> YOUR ASSIGNMENT: Look for the word "agent" in the entries and copy each line where it appears.

[Collected data]
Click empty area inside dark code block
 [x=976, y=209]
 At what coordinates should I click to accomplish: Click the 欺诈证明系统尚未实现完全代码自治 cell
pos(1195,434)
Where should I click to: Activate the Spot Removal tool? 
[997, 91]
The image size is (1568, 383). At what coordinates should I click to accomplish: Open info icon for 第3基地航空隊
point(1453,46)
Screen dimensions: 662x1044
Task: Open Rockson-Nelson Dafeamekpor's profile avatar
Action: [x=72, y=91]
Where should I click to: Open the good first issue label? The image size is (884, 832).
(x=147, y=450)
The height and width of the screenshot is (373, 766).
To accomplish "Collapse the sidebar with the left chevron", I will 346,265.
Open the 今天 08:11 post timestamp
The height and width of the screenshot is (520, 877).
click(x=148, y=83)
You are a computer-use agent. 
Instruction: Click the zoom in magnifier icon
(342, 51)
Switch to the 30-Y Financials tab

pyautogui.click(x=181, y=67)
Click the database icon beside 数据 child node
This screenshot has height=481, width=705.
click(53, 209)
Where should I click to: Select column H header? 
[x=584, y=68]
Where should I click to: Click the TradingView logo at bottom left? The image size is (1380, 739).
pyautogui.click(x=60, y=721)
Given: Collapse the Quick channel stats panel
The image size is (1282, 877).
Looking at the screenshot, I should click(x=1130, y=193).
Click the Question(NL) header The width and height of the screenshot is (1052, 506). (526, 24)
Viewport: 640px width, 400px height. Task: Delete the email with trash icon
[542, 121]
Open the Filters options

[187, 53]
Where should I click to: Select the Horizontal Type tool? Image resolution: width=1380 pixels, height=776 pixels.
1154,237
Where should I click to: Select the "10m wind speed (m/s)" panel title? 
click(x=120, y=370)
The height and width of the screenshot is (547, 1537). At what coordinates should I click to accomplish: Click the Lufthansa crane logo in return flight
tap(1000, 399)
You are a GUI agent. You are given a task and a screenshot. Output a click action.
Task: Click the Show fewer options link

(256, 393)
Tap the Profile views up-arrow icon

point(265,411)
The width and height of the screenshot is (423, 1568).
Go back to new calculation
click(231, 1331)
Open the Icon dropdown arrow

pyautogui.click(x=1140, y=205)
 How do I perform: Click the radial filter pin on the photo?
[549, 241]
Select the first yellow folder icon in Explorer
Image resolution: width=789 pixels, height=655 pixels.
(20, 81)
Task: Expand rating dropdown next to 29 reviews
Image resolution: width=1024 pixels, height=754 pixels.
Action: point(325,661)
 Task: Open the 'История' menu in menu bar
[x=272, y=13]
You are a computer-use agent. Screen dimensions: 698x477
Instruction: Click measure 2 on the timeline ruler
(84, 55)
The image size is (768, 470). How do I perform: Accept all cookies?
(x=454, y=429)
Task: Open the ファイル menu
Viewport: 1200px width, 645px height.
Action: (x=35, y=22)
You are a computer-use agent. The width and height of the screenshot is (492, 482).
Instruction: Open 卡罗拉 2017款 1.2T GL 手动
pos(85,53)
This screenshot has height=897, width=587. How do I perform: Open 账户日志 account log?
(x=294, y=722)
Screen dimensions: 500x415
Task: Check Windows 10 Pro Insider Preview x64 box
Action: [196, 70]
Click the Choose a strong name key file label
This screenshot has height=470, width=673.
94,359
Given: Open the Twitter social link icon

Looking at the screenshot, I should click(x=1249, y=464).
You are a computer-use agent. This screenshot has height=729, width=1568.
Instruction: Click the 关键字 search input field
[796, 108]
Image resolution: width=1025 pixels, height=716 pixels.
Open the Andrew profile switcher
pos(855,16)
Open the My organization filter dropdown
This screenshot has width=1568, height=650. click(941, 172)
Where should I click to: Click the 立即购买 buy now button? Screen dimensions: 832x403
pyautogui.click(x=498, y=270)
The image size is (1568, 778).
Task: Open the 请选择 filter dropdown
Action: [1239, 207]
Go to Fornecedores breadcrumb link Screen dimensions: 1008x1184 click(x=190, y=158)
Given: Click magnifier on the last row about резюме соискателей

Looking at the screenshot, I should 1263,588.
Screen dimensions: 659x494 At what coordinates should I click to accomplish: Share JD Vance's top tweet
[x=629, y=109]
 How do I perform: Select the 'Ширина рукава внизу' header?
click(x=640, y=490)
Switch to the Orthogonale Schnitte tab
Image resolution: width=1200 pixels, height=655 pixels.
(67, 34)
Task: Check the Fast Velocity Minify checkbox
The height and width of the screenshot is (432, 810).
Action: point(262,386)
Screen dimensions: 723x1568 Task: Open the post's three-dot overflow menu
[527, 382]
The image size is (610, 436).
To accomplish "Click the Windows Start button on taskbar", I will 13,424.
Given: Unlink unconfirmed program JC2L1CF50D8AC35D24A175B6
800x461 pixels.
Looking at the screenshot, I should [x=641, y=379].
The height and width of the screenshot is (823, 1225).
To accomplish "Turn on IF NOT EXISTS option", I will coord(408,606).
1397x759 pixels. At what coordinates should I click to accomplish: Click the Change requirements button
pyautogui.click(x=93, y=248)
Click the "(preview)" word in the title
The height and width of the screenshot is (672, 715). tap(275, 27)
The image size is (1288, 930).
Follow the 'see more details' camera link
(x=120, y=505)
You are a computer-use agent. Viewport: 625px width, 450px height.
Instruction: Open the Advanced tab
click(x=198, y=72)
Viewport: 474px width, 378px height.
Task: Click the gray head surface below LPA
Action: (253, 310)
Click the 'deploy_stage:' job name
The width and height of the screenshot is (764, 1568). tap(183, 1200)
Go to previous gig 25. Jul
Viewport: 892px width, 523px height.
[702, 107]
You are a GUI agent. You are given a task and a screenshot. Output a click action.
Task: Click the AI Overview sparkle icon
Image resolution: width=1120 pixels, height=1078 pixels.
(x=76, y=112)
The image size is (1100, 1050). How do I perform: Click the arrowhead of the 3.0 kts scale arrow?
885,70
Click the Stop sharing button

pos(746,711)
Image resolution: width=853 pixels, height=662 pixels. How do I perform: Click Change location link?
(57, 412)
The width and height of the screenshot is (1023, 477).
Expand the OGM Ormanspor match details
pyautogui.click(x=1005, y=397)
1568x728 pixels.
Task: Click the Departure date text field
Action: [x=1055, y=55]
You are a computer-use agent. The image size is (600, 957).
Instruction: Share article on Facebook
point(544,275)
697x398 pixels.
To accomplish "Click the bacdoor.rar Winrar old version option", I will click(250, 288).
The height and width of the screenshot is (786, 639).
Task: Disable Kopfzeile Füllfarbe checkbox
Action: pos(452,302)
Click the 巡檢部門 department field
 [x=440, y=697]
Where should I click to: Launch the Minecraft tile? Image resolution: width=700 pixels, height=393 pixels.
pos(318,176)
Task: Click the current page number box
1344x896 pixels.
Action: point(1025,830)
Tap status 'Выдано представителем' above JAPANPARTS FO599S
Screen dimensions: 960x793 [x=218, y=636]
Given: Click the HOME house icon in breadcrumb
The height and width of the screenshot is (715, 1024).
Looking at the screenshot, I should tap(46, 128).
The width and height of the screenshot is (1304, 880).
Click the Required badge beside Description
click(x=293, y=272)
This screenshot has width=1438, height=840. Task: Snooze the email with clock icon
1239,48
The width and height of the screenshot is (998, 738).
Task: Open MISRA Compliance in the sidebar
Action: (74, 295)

> SOLUTION TO THIS TASK:
You are a computer-use agent. 
You are a GUI agent. You are given a task and a screenshot. Output a click action.
You are a computer-use agent. Screen dimensions: 698x477
You are a computer-use agent. The width and height of the screenshot is (492, 482).
You are a computer-use agent. This screenshot has height=729, width=1568.
You are a computer-use agent. Viewport: 625px width, 450px height.
You are a GUI agent. You are given a task and a screenshot. Output a click action.
You are a computer-use agent. The image size is (600, 957).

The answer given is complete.